___ RECORDS PROVIDED ___

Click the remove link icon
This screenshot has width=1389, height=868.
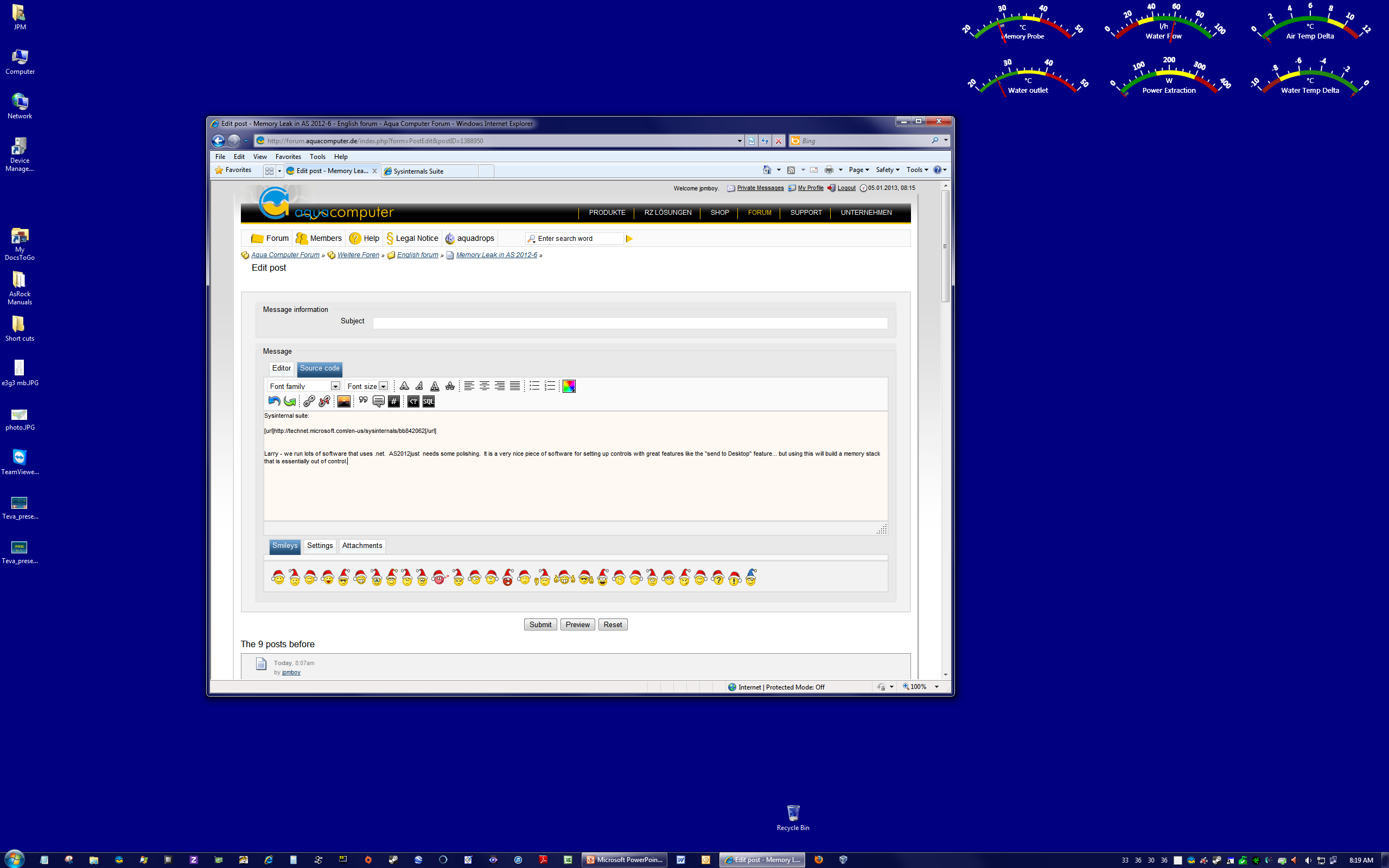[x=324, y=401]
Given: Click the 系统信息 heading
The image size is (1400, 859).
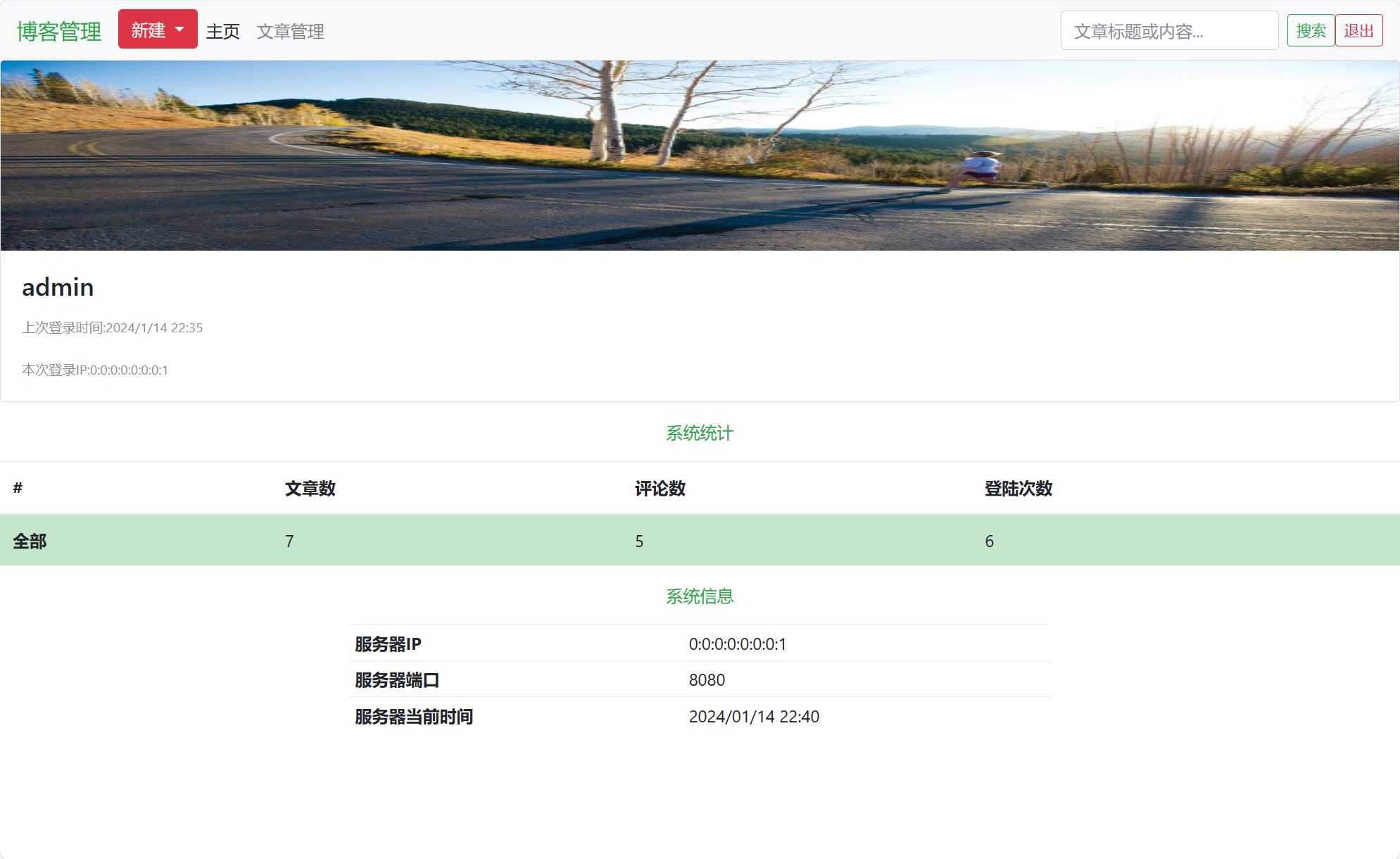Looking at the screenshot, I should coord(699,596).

___

* **WHAT YOU SHOULD DO**: If a line above holds the string "Click", return it as it stands.

* **RESPONSE TO THIS EXERCISE**:
Click the remove link icon
Given: Click the 系统信息 heading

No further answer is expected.